AUFGEWACHSEN AUF WANGEROOGE
LUTZ LENZE (GEB. 1949)
Es ist mir immer noch wichtig, in der Nähe des Meeres zu leben, mit dem Wind um die Ohren und einem freien Blick auf den Horizont.
MOIN NR. 3 · 2021
Wie fast alle Insulanerkinder meiner Generation holte mich Schwester Anselma 1949 im Meeresstern auf die Welt. Mit sechs Jahren besuchte ich dann die Wangerooger Grundschule, die damals noch zuerst in der Charlottenstraße, später im neuen Gebäude an der Nikolausstraße war. An meinen Lehrer Fidi Becker erinnere ich mich noch recht gut.
Nach dem Schulabschluss konnte ich eine Lehre zum Elektriker bei Elektro Niehaus beginnen. Zur Berufsschule musste ich, wenn der Unterricht nicht gerade auf Wangerooge stattfand, nach Oldenburg fahren. Da ich für mich nach dem Abschluss auf der Insel keine attraktive berufliche Perspektive sah, verließ ich Wangerooge im Alter von 18 Jahren.

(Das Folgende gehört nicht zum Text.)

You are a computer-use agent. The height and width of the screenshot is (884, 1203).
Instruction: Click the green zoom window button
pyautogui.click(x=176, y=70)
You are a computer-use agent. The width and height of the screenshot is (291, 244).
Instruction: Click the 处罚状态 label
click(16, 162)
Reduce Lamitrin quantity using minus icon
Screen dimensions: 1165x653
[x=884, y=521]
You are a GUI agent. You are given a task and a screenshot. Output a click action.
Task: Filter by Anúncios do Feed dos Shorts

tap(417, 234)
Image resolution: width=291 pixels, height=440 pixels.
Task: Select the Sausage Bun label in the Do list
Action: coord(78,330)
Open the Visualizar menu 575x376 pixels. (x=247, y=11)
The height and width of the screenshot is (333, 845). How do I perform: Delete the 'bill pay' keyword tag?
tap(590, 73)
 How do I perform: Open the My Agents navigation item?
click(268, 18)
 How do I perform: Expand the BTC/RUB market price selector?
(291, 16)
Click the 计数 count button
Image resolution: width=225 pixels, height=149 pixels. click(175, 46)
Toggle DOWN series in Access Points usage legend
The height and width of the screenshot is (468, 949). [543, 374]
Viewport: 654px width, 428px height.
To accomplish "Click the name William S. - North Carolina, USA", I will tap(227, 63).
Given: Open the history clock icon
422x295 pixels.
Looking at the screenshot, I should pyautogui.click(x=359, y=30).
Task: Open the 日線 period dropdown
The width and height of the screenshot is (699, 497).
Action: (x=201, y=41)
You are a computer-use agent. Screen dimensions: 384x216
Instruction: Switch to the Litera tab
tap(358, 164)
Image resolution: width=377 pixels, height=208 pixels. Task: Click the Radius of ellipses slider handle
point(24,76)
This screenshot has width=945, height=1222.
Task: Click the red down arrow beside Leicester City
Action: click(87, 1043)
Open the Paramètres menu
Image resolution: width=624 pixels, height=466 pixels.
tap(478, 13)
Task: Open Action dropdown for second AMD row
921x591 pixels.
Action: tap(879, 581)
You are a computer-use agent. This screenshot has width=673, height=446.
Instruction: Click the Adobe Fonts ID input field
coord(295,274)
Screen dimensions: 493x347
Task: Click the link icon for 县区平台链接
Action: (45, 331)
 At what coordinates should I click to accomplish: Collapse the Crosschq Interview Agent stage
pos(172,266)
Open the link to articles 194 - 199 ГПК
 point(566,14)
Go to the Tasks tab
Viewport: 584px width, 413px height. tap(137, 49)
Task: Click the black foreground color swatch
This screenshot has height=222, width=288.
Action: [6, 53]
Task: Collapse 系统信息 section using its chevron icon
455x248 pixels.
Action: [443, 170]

Nach Weiterbildungen und dem Abschluss meines Studiums lebte ich in verschiedenen Regionen Deutschlands und habe schließlich eine neue Heimat in Cuxhaven gefunden. Hier fühle ich mich zu Hause. Es ist mir immer noch wichtig, in der Nähe des Meeres zu leben, mit dem Wind um die Ohren und einem freien Blick auf den Horizont – und auch, um für den geistigen Horizont einen freien Blick zu behalten.
Auf der Insel Wangerooge aufzuwachsen, sehe ich als ein großes Privileg an; und meine Kindheit und Jugend bedeutete für mich eine rundum glückliche Zeit. Die Freiheit, die wir als Kinder genießen durften, trug wesentlich dazu bei. Stadtkinder, und insbesondere heutige Stadtkinder, können sich das nur schwerlich vorstellen.
Der 2. Weltkrieg war ja noch gar nicht so lange vorbei und die Auswirkungen gehörten noch zu unserem Alltag. Die Spuren des Krieges, vor allen Dingen natürlich die teilweise schon gesprengten Bunker, wurden mit Sand bedeckt. Davon war auf der Insel genügend vorhanden. Wir haben für unsere Jungenspiele die Relikte des Krieges benutzt, indem wir Pulverstangen aus Blindgänger-Kartuschen entfernt haben. Muhli Schütte und ich, aber auch viele der anderen Jungs, haben diese zu kleinen Bomben aus Kondensmilch-Dosen oder angeschwemmten Schwimmkugeln von Fischernetzen umgebaut, um sie dann explodieren zu lassen – typische Neugier und Erfindergeist kleiner Jungen. Der Gefahr unserer Spiele waren wir uns gar nicht bewusst, und wenn, dann glaube ich heute, wäre es uns auch egal gewesen.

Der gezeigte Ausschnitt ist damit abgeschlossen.